A) Electrophysiological recordings of the extracellular PS evoked by stimulation of the Schaffer collaterals in CA1 before H₂O₂ exposure (Control), after 15 min superfusion with H₂O₂ (1.5 mM), and after 30 min washout of H₂O₂ (Wash) in rat and guinea hippocampal slices. Recovery of the primary PS was accompanied by mild epileptiform activity, indicated by an additional PS after washout (arrow; n = 9) in rat, but not guinea pig (n = 8). Shown are the averaged PS responses for each species under each condition. B) Tissue water content in rat and guinea-pig forebrain slices incubated for 3 h at 35 °C in ACSF alone (Control) and with H₂O₂ (1.5 mM). The water content of rat brain slices was significantly higher after H₂O₂ challenge than in control slices incubated in ACSF alone (***p < 0.001; n = 22–44). Although guinea-pig brain slices also gained water during incubation (n = 12), final water content was significantly lower than that seen in rat brain slices incubated under identical conditions (p < 0.001 guinea pig vs. rat incubation in ACSF). Moreover, no further water gain occurred in guinea-pig slices incubated with H₂O₂ (n = 19) (p > 0.05), so the final water content remained below that in rat control slices (indicated by dashed line; p < 0.01 vs. rat control).

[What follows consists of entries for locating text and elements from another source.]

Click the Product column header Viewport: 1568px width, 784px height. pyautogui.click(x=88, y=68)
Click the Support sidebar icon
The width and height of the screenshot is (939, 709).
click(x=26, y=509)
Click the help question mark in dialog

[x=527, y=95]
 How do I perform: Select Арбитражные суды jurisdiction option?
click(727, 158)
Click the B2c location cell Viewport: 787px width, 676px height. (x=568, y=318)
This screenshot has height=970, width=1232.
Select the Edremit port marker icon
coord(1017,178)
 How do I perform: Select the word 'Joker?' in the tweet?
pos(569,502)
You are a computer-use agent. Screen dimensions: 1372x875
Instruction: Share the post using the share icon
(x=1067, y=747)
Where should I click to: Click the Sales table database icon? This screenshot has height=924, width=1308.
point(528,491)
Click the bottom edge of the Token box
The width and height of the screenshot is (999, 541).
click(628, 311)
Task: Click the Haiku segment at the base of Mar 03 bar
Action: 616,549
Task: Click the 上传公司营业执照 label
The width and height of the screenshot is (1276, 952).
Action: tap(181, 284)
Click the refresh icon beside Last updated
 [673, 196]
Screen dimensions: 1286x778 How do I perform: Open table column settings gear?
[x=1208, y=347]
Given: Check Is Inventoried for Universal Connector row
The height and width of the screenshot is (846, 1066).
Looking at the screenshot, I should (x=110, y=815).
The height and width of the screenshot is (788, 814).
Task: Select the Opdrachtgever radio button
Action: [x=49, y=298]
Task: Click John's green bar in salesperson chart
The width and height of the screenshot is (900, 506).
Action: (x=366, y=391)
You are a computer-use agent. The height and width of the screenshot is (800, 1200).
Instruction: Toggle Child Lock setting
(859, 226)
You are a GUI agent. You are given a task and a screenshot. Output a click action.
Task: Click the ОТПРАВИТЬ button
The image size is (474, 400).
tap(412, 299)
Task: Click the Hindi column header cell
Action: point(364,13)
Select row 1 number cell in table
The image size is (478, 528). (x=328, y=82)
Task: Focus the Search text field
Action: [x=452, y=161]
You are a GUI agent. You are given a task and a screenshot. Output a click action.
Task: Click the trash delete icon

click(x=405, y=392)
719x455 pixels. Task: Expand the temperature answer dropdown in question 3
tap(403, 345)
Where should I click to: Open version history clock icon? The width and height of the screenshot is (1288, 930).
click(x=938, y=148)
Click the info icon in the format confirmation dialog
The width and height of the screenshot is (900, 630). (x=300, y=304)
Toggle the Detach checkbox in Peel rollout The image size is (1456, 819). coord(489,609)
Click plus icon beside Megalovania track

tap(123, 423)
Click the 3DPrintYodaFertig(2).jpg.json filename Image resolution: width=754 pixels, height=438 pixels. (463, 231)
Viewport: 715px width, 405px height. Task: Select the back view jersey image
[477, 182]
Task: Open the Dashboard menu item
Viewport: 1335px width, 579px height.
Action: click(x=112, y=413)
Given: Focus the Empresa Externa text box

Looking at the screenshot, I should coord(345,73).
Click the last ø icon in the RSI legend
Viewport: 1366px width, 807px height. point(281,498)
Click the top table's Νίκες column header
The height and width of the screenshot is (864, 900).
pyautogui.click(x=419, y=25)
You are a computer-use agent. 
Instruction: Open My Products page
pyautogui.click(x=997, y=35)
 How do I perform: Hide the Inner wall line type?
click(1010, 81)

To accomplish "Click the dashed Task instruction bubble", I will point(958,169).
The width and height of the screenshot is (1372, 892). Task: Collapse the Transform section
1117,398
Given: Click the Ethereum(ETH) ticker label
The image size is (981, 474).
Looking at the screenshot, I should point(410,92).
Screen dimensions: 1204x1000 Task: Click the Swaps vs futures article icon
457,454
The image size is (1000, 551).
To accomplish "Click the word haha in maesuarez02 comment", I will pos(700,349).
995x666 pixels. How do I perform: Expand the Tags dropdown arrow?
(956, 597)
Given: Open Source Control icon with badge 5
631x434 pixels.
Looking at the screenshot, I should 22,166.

Figure 2. Ascorbate (Asc) and GSH contents in intact rat and guinea-pig cortex and hippocampus

A) The GSH:Asc ratio in rat cortex is strain independent (Long-Evans, L-E, from Kume Kick et al., 1996; Sprague-Dawley, S-D, from Rice et al., 1994); Asc content is also gender dependent (+++p < 0.001 female vs. male L-E; Kume Kick et al., 1996) (n = 42–43 for each). GSH levels are higher and ascorbate levels lower in guinea-pig cortex (n = 15) than in the cortex of any rat group examined (***p < 0.001 vs. any rat group; data from male and female guinea pigs are pooled (from Rice and Russo-Menna, 1998). B) GSH and ascorbate contents in rat and guinea-pig hippocampus. In rat hippocampus, GSH:Asc ratio is strain independent (Kume Kick et al., 1996; Rice et al., 1994), with lower Asc content in female than male L-E rats (+++p < 0.001 female vs. male; Kume Kick et al., 1996) (rat data n = 35–41). In guinea-pig hippocampus (n = 18), GSH content was higher and ascorbate content lower than in the hippocampus of the rats examined (***p < 0.001; data from male and female guinea pigs are pooled).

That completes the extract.